Já no caso da mediação, precisamos ter em mente que o projeto Gênesis surgiu após o contato de Sebastião e Lélia com o reflorestamento da fazenda Aimorés, atual Instituto Terra. Essa aproximação é um novo padrão para o fotógrafo e que o incentiva na produção da obra. Ainda, devemos considerar que Salgado se apropriou de suas fotografias a ponto de se curar da depressão.
Na Figura 2, Sebastião Salgado nos apresenta um caçador da tribo dos Zo’é. Esse povo vive no interior da Flores Amazônica, no Pará. A fotografia de 2009 é composta por dois troncos de árvores, um indígena e várias folhas, provavelmente vindas das copas de árvores vizinhas aos elementos principais da fotografia. O índio parece um malabarista ou super-herói voando entre as árvores. Ele está caçando um macaco, seu alimento. Aqui, Salgado se faz agente da folkcomunicação ao apresentar o dia a dia de um grupo isolado da sociedade, buscando sua sobrevivência.
Considerações finais
A obra e a vida de Sebastião Salgado estão intimamente conectados, e todas elas suportadas em conceitos que nos permite classificá-lo como agente folkcomunicacional imagético. Desde o seu primeiro contato com a fotografia, graças ao exílio na França e à faculdade de sua esposa Lélia Wanick Salgado, até seus trabalhos mais recentes, Sebastião traz em suas fotografias sua história de vida, bem como suas crenças, como ele próprio confirma em Boni (2008)7.
Em Êxodos, ao eternizar as histórias presentes em suas fotografias, Sebastião traz consigo a identidade com àquelas pessoas, visto que precisou deixar o Brasil para não sofrer repressões ou algum tipo de violência - a mediação que está presente em seu trabalho. Seu contrato é mostrar o resultado de guerras, governos violentos, pobreza, miséria. Seus leitores são as pessoas que se interessam por ver esse resultado, o diferente de suas realidades, o bizarro. A hibridação se encontra na origem do fotógrafo e na origem de sua fotografia: brasileira e francesa, respectivamente.
Gênesis é a sua cura, sua mudança pessoal e profissional, que acontece por conta da depressão vivida após terminar de fotografar Êxodos. Mais uma vez, a mediação fica por conta da história pessoal de Sebastião. Ao reflorestar a terra recebida de herança, o fotógrafo, junto com sua esposa, organiza e realiza o projeto Gênesis. Já seu contrato deixa de ser exclusivo com a sociedade e passa a ser consigo mesmo. Ele firma esse contrato ao afirmar que Gênesis é a representação da sua cura da doença. A hibridação se mantém na combinação entre a origem brasileira do fotógrafo e a origem francesa de sua fotografia.
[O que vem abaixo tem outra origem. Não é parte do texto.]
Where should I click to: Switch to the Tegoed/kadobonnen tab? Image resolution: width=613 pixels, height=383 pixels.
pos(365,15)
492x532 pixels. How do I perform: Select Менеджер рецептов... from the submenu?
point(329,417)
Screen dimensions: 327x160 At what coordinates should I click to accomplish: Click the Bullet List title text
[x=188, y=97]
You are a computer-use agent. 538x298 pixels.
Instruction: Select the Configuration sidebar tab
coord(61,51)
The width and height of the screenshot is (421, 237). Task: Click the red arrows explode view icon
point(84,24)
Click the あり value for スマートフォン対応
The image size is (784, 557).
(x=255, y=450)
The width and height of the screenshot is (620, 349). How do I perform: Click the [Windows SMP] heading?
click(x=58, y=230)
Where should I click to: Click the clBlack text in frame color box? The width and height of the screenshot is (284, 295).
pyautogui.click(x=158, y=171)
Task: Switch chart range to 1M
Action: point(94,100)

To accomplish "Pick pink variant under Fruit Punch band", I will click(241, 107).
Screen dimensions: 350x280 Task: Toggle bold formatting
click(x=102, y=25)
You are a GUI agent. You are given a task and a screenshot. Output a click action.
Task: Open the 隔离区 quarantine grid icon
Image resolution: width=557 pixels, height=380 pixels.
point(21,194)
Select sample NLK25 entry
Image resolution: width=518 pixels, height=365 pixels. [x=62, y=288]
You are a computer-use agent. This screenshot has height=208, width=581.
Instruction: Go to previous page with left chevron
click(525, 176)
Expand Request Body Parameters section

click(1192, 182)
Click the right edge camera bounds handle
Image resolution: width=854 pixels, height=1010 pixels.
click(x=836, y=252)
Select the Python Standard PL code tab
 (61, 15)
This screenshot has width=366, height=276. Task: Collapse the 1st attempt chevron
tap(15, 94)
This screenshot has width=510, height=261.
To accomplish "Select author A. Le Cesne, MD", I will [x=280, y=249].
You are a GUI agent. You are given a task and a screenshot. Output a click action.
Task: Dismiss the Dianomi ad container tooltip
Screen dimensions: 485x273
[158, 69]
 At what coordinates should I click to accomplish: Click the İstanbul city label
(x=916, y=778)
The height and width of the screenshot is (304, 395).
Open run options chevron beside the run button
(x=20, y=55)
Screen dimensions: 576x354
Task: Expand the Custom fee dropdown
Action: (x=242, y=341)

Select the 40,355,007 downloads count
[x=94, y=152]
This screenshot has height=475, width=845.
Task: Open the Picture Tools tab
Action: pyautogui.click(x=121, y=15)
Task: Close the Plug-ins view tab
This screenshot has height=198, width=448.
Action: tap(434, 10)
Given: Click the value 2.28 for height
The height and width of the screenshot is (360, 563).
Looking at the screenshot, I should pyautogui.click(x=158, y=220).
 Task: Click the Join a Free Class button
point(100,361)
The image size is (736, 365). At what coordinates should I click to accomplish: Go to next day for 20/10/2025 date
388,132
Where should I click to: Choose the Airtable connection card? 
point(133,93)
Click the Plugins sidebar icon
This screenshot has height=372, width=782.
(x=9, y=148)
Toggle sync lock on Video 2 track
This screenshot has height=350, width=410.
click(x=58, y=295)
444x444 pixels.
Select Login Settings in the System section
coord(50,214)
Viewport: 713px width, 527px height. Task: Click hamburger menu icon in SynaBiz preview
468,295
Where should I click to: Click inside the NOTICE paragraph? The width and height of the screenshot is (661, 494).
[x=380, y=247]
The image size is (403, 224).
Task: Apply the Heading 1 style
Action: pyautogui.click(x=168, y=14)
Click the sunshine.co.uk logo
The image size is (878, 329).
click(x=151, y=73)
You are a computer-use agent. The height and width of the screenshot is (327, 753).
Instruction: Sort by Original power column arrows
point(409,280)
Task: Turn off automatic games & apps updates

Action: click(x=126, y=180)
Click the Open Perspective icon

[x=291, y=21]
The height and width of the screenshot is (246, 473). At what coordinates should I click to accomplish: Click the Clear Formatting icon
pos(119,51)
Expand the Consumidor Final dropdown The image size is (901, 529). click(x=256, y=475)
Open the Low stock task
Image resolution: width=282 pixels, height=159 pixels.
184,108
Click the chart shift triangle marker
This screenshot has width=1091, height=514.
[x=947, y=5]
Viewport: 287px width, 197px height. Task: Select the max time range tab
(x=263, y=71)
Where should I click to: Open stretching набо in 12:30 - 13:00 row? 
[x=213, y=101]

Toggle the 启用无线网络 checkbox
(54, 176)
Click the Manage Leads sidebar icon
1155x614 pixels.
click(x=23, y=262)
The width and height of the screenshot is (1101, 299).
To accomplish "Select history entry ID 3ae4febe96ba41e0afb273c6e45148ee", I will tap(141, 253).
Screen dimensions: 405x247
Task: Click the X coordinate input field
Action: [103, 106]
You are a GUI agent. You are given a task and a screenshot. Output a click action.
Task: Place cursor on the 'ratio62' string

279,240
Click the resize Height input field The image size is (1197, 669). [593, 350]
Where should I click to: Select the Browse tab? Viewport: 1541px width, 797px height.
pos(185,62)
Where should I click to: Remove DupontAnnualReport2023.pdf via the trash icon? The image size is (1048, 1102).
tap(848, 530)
Portanto, considera-se que os contratos de Sebastião Salgado nas obras Êxodos e Gênesis estão relacionados com a história de vida do fotógrafo, porém, o que muda são seus leitores. Em Êxodos, Sebastião se preocupa em mostrar o que é diferente da realidade do público leitor, o qual, por sua vez, se compromete em consumir as fotografias. Já em Gênesis, Salgado rompe com seus leitores tradicionais e se compromete consigo mesmo, pois ele encontra a solução para seus problemas naquilo que fotografa. Apesar desse rompimento, Sebastião Salgado encontra quem quer ver essas soluções e, por isso, também tem sucesso com seus novos objetos fotográficos, sempre em busca de dar protagonismo e voz aos grupos marginalizados.
O discurso folkcomunicacional de Sebastião Salgado em Êxodos e Gênesis se apresenta ao mostrar a realidade de refugiados, migrantes, imigrantes, povos indígenas e povos que vivem de forma isolada da sociedade que conhecemos. Suas fotorreportagens permitem que seja visto o sofrimento, a tragédia; mas, também, a salvação, a vida em harmonia com a natureza. As imagens de Sebastião permitem reflexão sobre a realidade desses povos, tornando a fotografia um discurso folkcomunicacional e o fotógrafo como um agente folk.